Some fairly intriguing things. If you go back and pick your base year as, say, 2001, you can make a case for the proposition that the Euro countries are, in effect, paying between $60 and $70 for a barrel of oil if, oil was at $120 U.S. if you consider the differences in the relative value of the Euro and the dollar then and now. Of course, that’s likely to change. And, my goodness what a lot of money some are going to make off the losses and misery of others! The time may come when the farmers who are making money now will hit the wall if they keep worshipping the ethanol corn god. Seems likely the short sellers already have their fingers hovering over the button.
I am not an expert. I can read this and read that and conclude that the world is coming to an end or that we’re not terribly far away (6 mo to 1 yr maybe) away from a reversal when what’s up now will be down and what’s down now will be up. It depends on who you read.
Oh yes, the profit from making ethanol is massively down from what it was just a couple of years ago. According to some, it’s fast approaching the vanishing point. Seems the “real” market for it is saturated.
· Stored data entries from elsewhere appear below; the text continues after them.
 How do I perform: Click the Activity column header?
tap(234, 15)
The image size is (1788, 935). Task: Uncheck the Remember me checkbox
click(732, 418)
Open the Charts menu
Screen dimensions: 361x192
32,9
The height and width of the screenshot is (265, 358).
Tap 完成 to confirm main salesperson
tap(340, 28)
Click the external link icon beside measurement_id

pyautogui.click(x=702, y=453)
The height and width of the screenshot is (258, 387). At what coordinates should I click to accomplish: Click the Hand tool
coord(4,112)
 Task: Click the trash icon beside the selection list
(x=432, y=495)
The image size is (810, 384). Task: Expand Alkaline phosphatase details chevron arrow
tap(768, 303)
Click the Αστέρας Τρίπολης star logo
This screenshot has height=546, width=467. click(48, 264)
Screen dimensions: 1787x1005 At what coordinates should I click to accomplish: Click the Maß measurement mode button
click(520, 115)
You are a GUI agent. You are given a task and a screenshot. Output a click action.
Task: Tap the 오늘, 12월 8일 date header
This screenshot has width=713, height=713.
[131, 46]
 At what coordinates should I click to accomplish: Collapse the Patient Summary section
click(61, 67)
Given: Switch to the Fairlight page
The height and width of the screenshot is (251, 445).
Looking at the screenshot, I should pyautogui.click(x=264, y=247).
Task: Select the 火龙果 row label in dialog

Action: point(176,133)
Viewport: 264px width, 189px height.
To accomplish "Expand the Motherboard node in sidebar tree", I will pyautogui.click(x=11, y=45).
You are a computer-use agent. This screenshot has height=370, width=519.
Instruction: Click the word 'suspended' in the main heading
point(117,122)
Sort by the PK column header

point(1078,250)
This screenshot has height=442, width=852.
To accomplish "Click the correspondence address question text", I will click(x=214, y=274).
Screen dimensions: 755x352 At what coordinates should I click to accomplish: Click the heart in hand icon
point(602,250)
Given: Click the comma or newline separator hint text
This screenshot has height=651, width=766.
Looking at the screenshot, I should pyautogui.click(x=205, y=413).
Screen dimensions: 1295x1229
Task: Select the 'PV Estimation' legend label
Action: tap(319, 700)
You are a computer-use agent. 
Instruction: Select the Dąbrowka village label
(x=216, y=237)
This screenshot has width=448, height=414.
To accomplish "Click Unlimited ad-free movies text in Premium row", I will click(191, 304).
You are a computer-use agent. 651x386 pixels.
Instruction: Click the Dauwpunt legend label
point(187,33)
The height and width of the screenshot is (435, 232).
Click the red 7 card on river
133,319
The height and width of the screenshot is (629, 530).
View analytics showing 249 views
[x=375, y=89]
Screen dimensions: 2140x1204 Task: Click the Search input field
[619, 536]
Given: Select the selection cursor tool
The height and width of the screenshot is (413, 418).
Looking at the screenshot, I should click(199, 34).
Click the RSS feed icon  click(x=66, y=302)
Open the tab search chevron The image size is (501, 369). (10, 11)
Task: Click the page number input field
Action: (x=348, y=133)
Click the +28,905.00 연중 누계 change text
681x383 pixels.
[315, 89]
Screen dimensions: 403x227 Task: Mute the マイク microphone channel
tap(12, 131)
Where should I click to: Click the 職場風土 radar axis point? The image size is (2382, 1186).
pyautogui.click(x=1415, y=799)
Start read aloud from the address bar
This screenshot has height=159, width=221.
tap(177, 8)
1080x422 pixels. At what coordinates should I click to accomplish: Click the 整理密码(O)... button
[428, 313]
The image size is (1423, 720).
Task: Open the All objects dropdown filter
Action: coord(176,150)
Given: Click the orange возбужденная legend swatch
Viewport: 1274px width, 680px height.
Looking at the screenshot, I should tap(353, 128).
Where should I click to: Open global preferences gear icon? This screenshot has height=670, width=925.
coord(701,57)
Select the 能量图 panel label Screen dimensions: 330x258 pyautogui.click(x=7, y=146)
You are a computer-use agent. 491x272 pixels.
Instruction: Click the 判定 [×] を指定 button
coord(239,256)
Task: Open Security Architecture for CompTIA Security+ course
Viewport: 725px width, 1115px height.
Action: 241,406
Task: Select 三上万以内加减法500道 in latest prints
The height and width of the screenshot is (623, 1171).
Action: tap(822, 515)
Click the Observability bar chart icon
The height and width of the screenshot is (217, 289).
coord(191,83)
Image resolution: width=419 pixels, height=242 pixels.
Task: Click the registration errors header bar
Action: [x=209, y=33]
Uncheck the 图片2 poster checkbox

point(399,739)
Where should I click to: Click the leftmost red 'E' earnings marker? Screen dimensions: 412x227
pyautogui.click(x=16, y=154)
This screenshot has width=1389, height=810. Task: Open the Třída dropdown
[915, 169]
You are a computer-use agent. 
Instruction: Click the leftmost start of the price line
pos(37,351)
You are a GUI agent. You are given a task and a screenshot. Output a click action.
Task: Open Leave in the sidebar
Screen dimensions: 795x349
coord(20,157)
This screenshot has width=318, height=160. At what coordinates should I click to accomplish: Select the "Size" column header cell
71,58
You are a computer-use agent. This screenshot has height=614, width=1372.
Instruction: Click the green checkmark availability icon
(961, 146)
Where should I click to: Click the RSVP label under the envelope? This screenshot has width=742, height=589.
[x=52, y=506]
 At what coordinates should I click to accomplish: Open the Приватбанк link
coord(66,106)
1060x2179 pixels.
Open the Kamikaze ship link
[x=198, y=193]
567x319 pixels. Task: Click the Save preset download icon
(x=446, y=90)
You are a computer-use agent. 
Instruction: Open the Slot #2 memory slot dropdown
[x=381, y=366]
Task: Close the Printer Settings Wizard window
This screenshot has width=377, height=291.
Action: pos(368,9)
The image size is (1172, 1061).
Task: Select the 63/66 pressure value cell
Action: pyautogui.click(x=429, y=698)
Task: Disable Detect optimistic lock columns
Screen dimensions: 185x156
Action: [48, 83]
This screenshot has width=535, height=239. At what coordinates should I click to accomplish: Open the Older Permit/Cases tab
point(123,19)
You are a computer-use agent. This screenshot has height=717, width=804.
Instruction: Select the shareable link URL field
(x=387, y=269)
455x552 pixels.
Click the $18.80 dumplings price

So, since land previously used for “Grain A” is being used for corn, thus driving up the cost of both corn and “Grain A”, with lots of allocation waste in the process, it is not beyond the realm of possibility that a fair amount of corn land is going to go back to “Grain A” in the near future (of course it takes at least a year to change) as farmers get tempted away from corn and back into “Grain A”. Again, the reallocation of resources will be wasteful.
I do not disbelieve those who say oil will run out sometime or other, even shale and tar sands oil. So will the sun, after all, someday or other. It still seems to me the real question is whether and how adjustments can be made and just how much waste will occur in the process. It’s pretty hard to argue that the “Grain A” to corn-for-ethanol reallocation served any useful purpose. Other adaptations might be much better in the outcome.
But just looking at all these disparate opinions, each with his own facts and figures and algebraic equations and abstreuse symbols, it is difficult for me to believe we’re ineluctably on the cusp of revisiting the stone age. Knowing as I do that a food producer really can reduce his oil consumption without reducing production, at least in some spheres, I’m tempted to think it’s not a real, structural food shortage we’re looking at, but one of those cycles we who are older and are not George Soros, have all come to hate.